Question

What is the derivative of `y = ln ((x^2+1)^5 / sqrt(1-x))`?

Answer 1

`y^' = (-19x^2 + 20x + 1)/(2(1-x)(x^2 + 1))`

Explanation:

You're going to have to use thw whole arsenal for this one - chain rule, power rule, quotient rule.

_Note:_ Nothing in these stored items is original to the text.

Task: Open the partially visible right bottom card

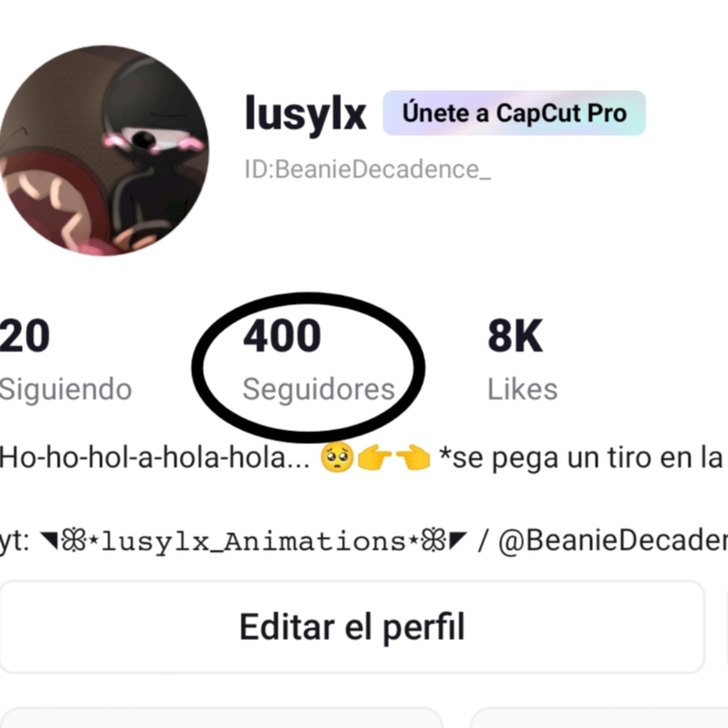Action: [599, 718]
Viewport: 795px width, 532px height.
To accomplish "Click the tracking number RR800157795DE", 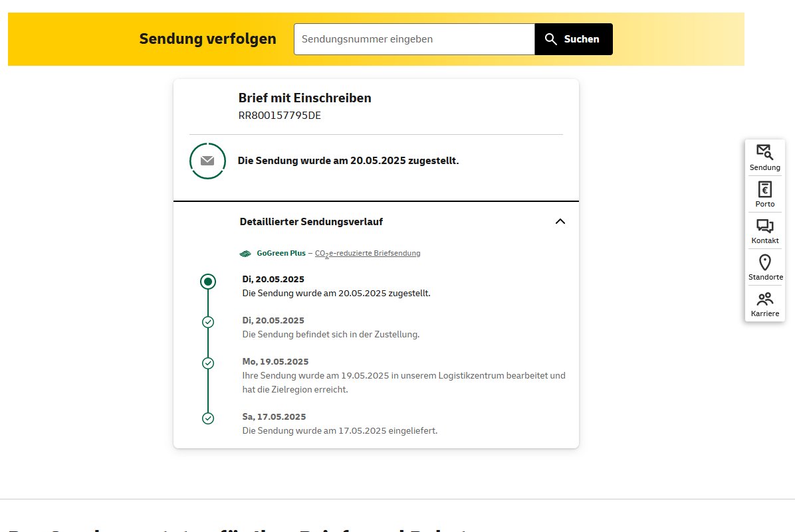I will click(x=280, y=116).
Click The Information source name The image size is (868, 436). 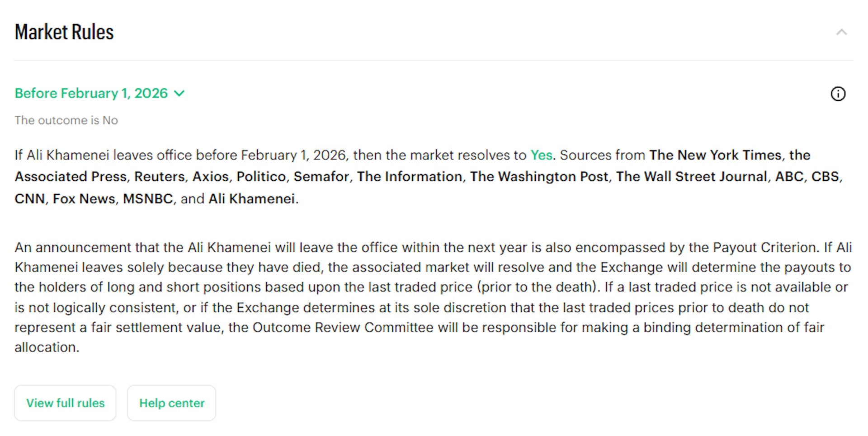point(410,176)
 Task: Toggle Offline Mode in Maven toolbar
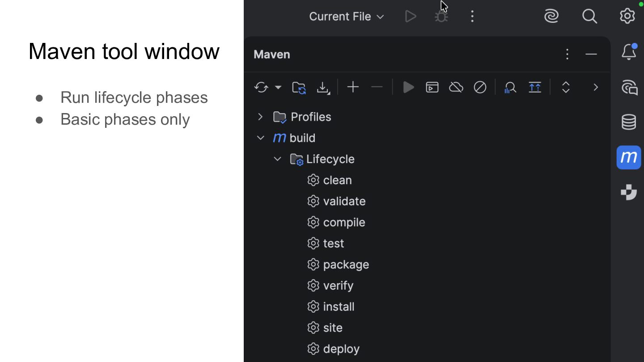click(x=456, y=87)
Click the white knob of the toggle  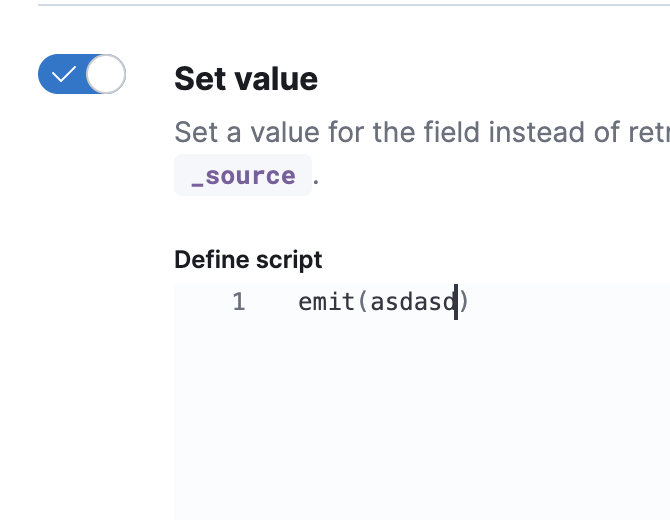tap(105, 75)
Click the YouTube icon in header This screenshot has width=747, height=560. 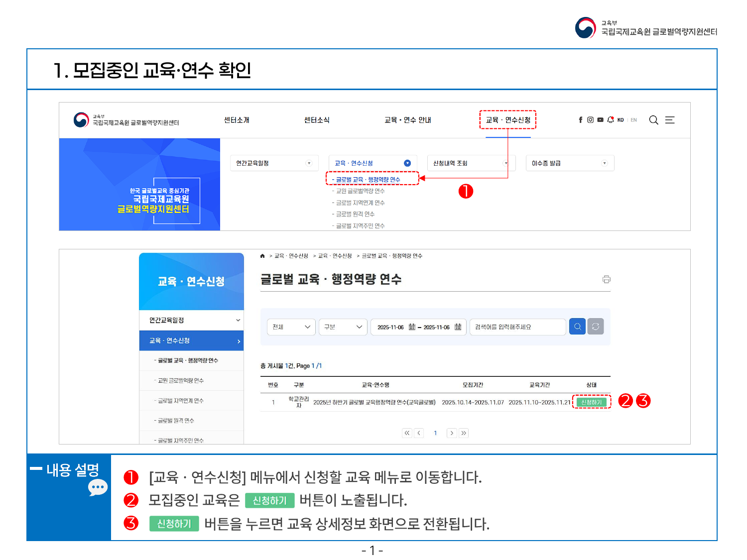click(600, 120)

Since you can write your function as

`y = ln(u)`, with `u = (x^2 +1)^5/sqrt(1-x)`

you can use the chain rule to differentiate it like this

`color(blue)(d/dx(y) = d/(du)(y) * d/dx(u))`

`y^' = d/(du)ln(u) * d/dx((x^2 +1)^5/sqrt(1-x))`

Now focus on calculating `d/dx((x^2 +1)^5/sqrt(1-x)) = d/dx(a(x))`, which you can do by using the quotient rule, chain rule again, and power rule.

You will get

`d/dx(a(x)) = ([d/dx(x^2 + 1)^5] * sqrt(1-x) - (x^2 + 1)^5 * d/dx(sqrt(1-x)))/(sqrt(1-x))^2`

This can be further broken down into

`d/dx(a(x)) = ( [5(x^2 + 1)^4 * 2x] * sqrt(1-x) - (x^2 + 1)^5 * (-1/(2sqrt(1-x))))/(1-x)`

`d/dx(a(x)) = (10x * (x^2 + 1)^4 sqrt(1-x) + 1/2 * (x^2 + 1)^5 * 1/(sqrt(1-x)))/(1-x)`

`d/dx(a(x)) = ((x^2 + 1)^4 * (1-x)^(-1/2) * [10x(1-x) + 1/2(x^2 + 1)])/(1-x)`

`d/dx(a(x)) = ((x^2 + 1)^4 * (1-x)^(-1/2) * (20x - 20x^2 + x^2 + 1))/(2(1-x))`

`d/dx(a(x)) = ((x^2 + 1)^4 * (1-x)^(-1/2) * (-19x^2 + 20x + 1))/(2(1-x))`

`d/dx(a(x)) = 1/2 * (x^2 + 1)^4 * (1-x)^(-3/2) * (-19x^2 + 20x + 1)`

Plug this back into your target derivative to get

`y^' = 1/u * 1/2 * (x^2 + 1)^4 * (1-x)^(-3/2) * (-19x^2 + 20x + 1)`

`y^' = sqrt(1-x)/(x^2 + 1)^color(red)(cancel(color(black)(5))) * 1/2 * color(red)(cancel(color(black)((x^2 + 1)^4))) * (1-x)^(-3/2) * (-19x^2 + 20x + 1)`

`y^' = 1/2 * (1-x)^(-1) * (-19x^2 + 20x + 1)/(x^2 + 1)`

`y^' = color(green)((-19x^2 + 20x + 1)/(2(1-x)(x^2 + 1)))`

Answer 2

As an alternative to Stefan's solution (which is a fine solution), we could use the properties of logarithms to rewrite `y` first.

Explanation:

`y = ln((x^2+1)^5/sqrt(1-x))`

`= ln(x^2+1)^5 - ln(1-x)^(1/2)`

`= 5ln(x^2+1)- 1/2 ln(1-x)`

So , using `d/dx (lnu) = 1/u * (du)/dx`, we get

`y ' = 5 * 1/(x^2+1) * (2x) -1/2 * 1/(1-x) * (-1)`

`= (10x)/(x^2+1) + 1/(2(1-x))`

(Showing that his is the same as Stefan's answer is left as an algebra exercise.)